• **What is needed**: Rewrite every line below, requests included, and shift each answer by adding 109 to both its x and y coordinates. Leave the pictures out.
- - -
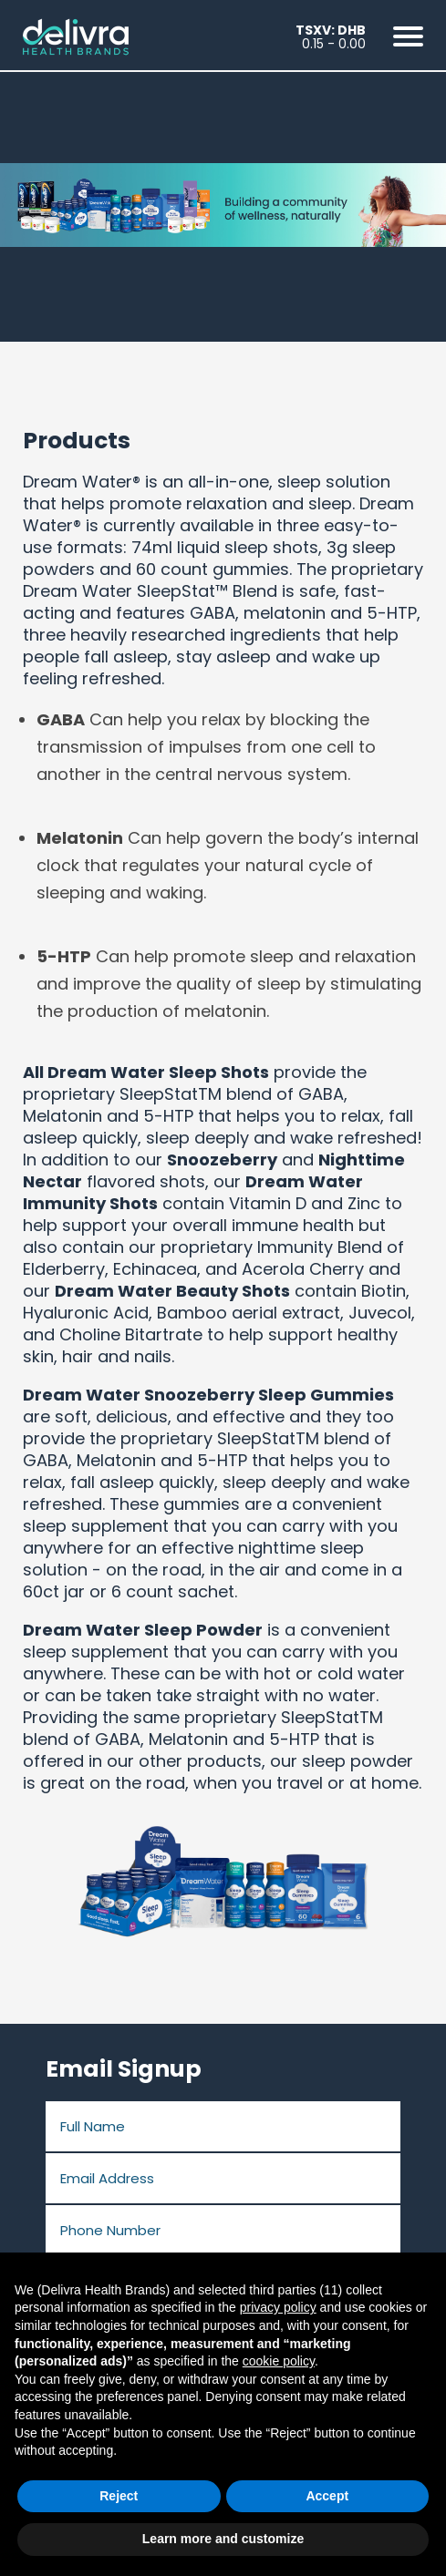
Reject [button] (118, 2496)
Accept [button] (327, 2496)
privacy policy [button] (278, 2307)
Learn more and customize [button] (223, 2538)
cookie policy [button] (279, 2361)
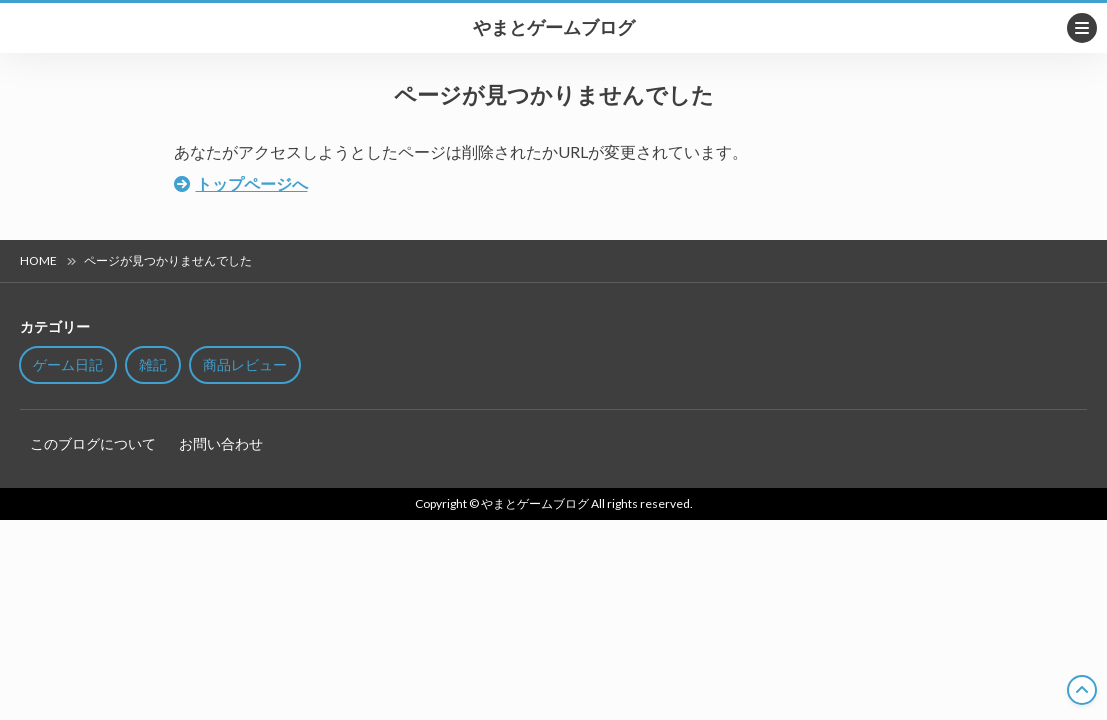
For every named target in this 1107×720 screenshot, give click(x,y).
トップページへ (252, 183)
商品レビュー (245, 364)
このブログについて (93, 443)
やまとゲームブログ (554, 28)
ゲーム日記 (68, 364)
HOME (38, 260)
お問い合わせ (221, 443)
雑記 (153, 364)
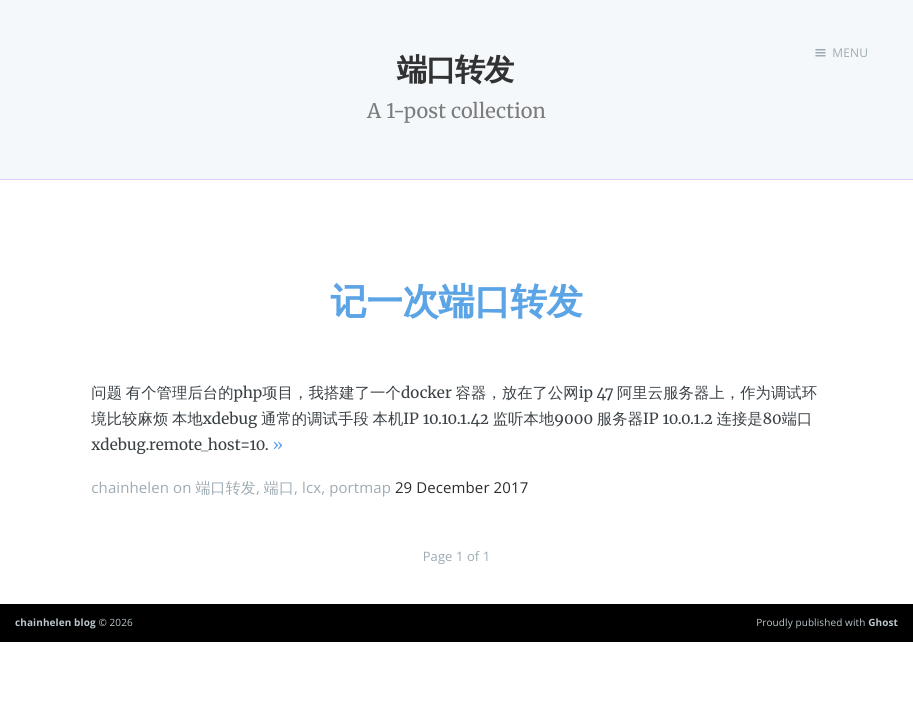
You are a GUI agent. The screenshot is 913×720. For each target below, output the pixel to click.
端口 (279, 488)
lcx (311, 488)
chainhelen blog (55, 622)
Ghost (883, 622)
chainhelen (130, 488)
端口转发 (225, 488)
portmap (360, 488)
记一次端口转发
- - -
• **Result**:
Reject [button] (227, 2605)
Accept [button] (436, 2605)
privacy policy [button] (387, 2416)
Learn more and customize [button] (332, 2647)
cookie policy [button] (388, 2470)
For every named target in this 1107×720 screenshot, give click(x,y).
トップページへ (361, 292)
商品レビュー (354, 473)
このブログについて (202, 552)
やまとゲームブログ (663, 137)
ゲーム日記 (177, 473)
HOME (147, 369)
お問い合わせ (330, 552)
雑記 (262, 473)
You are a GUI agent. The screenshot is 913×720. For each target below, output the pixel to click.
端口 (388, 597)
lcx (420, 597)
chainhelen blog (164, 731)
Ghost (992, 731)
chainhelen (239, 597)
端口转发 (334, 597)
portmap (469, 597)
记一次端口转发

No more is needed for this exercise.